If a line in the listing below includes the string "This", pull it out.

********************

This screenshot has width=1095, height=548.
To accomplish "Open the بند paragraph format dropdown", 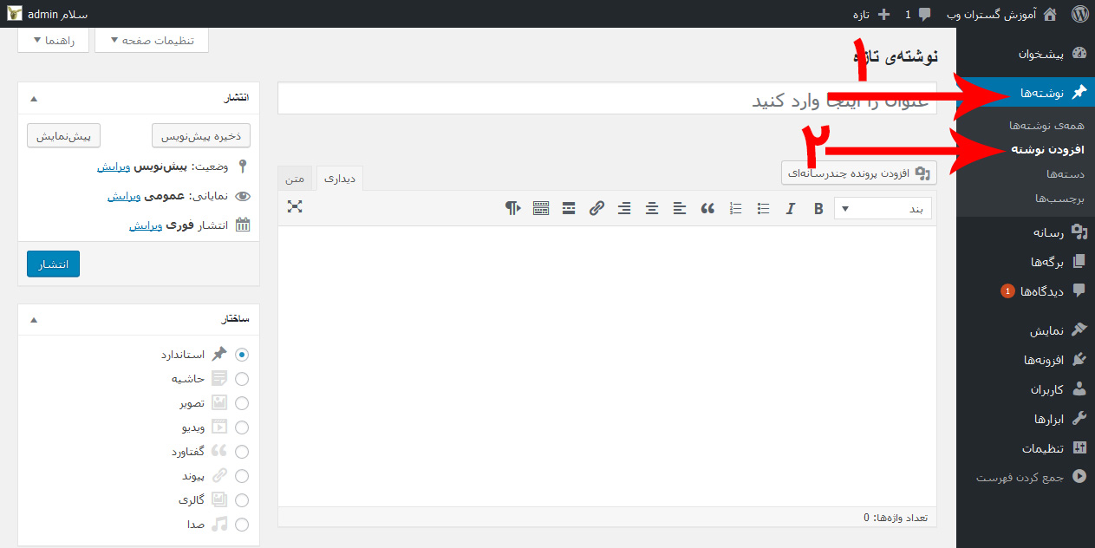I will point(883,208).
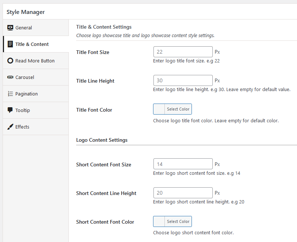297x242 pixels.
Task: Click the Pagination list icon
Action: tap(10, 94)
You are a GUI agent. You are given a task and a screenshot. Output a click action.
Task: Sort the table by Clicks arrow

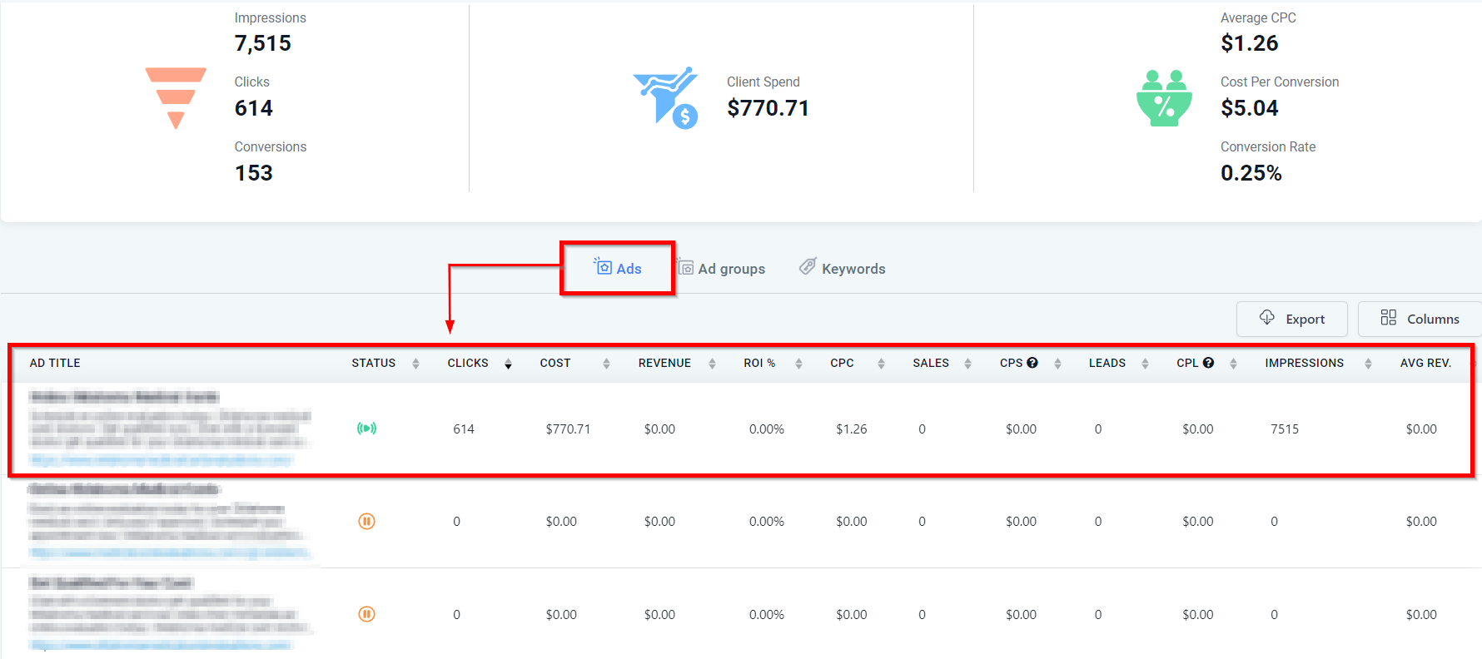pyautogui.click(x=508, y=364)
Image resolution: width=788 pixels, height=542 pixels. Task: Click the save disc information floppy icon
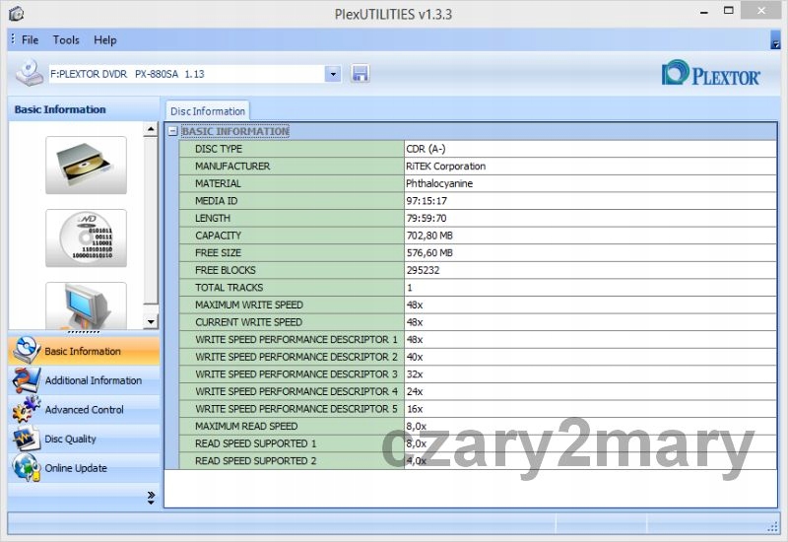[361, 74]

********************

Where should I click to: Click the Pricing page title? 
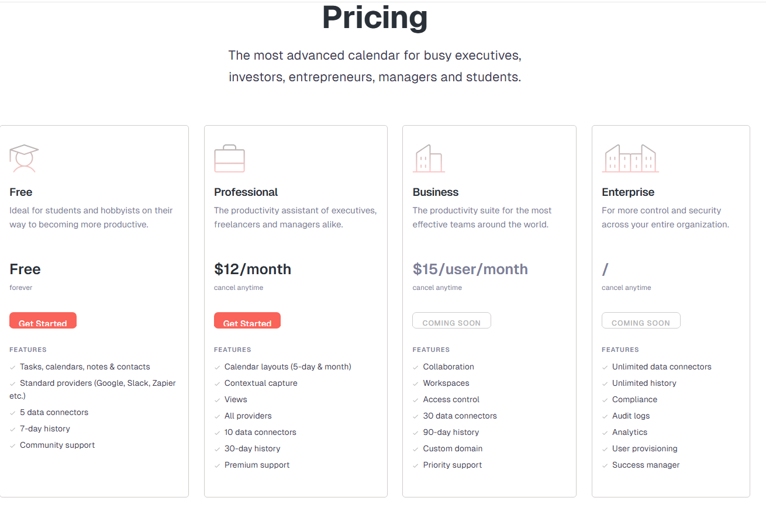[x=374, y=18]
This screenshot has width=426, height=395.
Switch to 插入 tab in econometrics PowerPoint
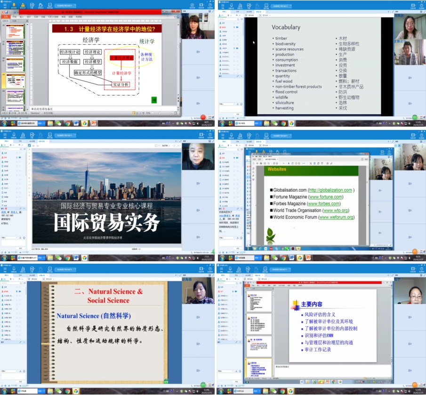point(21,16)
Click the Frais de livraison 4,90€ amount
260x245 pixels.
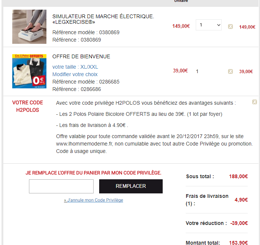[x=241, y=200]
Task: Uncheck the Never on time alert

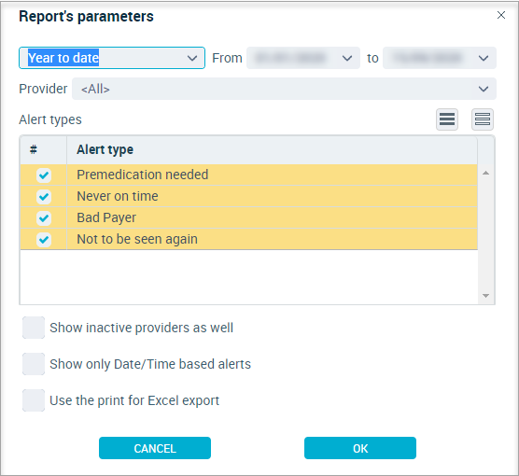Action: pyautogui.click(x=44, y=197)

********************

**Written reply**
This screenshot has width=1095, height=548.
This screenshot has width=426, height=395.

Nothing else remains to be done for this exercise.